Read more on Google Teachable Machine and utilize it in your own fun projects!
Please note: This is in no way an exhaustive Google Teachable Machine tutorial, just a surface coding walkthrough. For better tutorials or if you are a beginner, check out Google Teachable Machine's own tutorials or Coding Train's.


Train your 'Google Teachable Machine' model (or in my case, model-s).

  • Pose Model:
    My Google Teachable Machine Pose Model will be able to detect four classes of posture- good eye contact, bad eye contact, fidgeting and slump (shoulder slump).


  • Image Model:
    My Google Teachable Machine Image Model will be able to detect two classes- unassisted and external aid.
  • Audio Model:
    My Google Teachable Machine Audio Model will be able to detect one additional class apart from 'Background noise'- which is, fumbling.

Once you're done adding datasets to your classes, click on Train Model and then generate the export code. Since I am using Javascript, my code here today will be as such.

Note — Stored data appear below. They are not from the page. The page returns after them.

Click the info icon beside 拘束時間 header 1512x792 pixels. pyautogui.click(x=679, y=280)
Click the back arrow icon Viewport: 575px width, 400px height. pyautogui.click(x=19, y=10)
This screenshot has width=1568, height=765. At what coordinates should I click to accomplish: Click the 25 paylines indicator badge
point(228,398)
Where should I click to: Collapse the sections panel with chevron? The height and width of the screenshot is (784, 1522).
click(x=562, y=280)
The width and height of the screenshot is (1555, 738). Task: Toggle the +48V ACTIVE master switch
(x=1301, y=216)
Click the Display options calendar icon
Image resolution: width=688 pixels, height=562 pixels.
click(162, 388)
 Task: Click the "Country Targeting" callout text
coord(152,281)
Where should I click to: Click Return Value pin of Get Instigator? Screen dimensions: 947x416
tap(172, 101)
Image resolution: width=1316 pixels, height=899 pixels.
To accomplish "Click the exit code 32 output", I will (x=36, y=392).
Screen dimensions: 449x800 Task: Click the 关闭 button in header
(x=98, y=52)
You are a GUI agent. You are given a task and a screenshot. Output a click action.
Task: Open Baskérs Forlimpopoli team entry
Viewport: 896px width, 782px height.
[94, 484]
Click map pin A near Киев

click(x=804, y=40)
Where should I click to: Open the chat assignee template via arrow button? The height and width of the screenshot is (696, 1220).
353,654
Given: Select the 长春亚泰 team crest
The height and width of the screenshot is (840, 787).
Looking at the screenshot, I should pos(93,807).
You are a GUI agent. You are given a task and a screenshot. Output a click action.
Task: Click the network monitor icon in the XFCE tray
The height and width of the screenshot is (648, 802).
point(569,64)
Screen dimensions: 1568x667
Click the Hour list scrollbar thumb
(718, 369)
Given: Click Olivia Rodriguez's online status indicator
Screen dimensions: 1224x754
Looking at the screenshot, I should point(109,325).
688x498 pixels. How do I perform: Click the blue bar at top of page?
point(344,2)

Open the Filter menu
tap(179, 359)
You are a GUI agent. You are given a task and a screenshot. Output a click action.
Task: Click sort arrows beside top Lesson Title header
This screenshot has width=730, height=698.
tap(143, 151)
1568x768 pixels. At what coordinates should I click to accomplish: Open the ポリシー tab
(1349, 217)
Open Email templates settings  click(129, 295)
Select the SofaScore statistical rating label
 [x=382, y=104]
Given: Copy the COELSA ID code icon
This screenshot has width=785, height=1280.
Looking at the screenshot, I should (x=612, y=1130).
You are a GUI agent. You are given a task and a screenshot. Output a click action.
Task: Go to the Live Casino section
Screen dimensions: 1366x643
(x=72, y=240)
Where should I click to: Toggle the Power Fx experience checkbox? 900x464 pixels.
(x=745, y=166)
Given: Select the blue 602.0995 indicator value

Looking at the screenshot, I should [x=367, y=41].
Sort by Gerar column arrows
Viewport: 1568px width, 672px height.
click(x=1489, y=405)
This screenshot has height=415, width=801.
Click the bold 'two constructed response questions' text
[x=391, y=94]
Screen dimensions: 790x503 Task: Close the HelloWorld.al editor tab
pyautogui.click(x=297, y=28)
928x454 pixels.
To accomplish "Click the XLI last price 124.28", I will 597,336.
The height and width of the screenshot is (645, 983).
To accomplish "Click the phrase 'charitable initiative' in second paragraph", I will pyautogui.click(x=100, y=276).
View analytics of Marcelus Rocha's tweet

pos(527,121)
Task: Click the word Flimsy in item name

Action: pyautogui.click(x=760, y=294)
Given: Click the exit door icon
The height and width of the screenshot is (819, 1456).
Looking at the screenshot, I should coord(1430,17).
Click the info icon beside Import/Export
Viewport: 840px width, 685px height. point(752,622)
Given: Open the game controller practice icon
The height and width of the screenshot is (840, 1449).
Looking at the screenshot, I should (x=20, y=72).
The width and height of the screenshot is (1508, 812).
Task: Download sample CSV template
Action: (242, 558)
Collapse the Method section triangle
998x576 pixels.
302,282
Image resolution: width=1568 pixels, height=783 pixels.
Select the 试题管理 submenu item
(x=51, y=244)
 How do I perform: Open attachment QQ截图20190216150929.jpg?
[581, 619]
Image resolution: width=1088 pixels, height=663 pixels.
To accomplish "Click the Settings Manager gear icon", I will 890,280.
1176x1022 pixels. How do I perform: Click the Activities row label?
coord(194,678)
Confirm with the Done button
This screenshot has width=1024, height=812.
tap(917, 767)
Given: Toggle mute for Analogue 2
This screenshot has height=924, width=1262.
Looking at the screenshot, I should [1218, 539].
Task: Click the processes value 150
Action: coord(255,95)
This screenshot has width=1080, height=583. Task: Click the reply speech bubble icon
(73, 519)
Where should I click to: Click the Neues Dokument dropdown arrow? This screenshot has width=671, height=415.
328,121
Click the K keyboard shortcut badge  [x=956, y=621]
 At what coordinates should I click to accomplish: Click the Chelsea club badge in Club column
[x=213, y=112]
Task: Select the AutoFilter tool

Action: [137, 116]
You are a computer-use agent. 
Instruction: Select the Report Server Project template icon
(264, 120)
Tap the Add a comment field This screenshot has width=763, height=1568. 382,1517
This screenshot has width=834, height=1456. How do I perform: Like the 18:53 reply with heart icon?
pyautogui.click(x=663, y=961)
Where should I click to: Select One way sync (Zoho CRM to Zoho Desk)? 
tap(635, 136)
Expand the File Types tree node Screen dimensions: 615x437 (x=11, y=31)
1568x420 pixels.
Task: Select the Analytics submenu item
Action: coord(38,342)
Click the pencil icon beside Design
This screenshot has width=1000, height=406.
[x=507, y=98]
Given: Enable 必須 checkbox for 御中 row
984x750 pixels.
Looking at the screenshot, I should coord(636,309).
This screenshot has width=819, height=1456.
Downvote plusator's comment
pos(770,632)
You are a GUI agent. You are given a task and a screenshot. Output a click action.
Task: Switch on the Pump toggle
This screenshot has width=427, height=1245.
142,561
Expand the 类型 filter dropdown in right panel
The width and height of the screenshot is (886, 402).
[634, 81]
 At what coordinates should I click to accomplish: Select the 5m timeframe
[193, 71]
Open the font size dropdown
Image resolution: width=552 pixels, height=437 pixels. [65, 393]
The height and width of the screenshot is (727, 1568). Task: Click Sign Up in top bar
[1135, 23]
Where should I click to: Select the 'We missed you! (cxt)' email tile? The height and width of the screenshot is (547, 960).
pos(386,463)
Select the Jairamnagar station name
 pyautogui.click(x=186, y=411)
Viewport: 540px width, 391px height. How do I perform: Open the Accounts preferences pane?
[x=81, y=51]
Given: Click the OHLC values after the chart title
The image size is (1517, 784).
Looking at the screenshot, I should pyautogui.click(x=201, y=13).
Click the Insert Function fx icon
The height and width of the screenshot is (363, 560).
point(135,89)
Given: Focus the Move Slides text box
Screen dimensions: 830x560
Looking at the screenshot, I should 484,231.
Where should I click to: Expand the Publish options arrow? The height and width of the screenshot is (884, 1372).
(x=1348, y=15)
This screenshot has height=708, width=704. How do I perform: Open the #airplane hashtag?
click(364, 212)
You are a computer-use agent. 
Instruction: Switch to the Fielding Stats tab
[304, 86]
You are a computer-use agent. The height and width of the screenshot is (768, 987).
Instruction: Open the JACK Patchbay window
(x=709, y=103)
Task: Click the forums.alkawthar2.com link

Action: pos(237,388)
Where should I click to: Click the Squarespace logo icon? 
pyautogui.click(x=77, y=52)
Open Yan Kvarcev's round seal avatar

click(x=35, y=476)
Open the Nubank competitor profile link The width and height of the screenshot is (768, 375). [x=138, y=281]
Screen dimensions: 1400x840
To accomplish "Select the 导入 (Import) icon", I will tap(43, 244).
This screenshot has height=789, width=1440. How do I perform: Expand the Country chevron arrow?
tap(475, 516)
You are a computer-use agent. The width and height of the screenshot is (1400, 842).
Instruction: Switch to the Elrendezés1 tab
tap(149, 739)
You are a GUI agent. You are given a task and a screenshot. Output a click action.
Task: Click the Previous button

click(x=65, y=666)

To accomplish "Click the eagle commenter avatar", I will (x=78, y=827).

Code. Code. Code. Wait. Code.

  • First, add in your model URLs at the very top.

const POSE_URL = "";

const AUDIO_URL = "";

let modelimage, webcamimage, imagelabelContainer, maxPredictionsimage;
let modelpose, webcampose, ctx, poselabelContainer, maxPredictionspose;
  • Next, add the audio model and create recogizer.
async function createModel() { // for audio model
    const checkpointURL = AUDIO_URL + "model.json"; // model topology
    const metadataURL = AUDIO_URL + "metadata.json"; // model metadata

    const recognizer = speechCommands.create(
        "BROWSER_FFT", // fourier transform type, not useful to change
        undefined, // speech commands vocabulary feature, not useful for your models

    // check that model and metadata are loaded via HTTPS requests.
    await recognizer.ensureModelLoaded();

    return recognizer;
  • Next, load the image and pose models and set up the web cam. Note that the init() function gets triggered when you hit the 'Start Recording' button.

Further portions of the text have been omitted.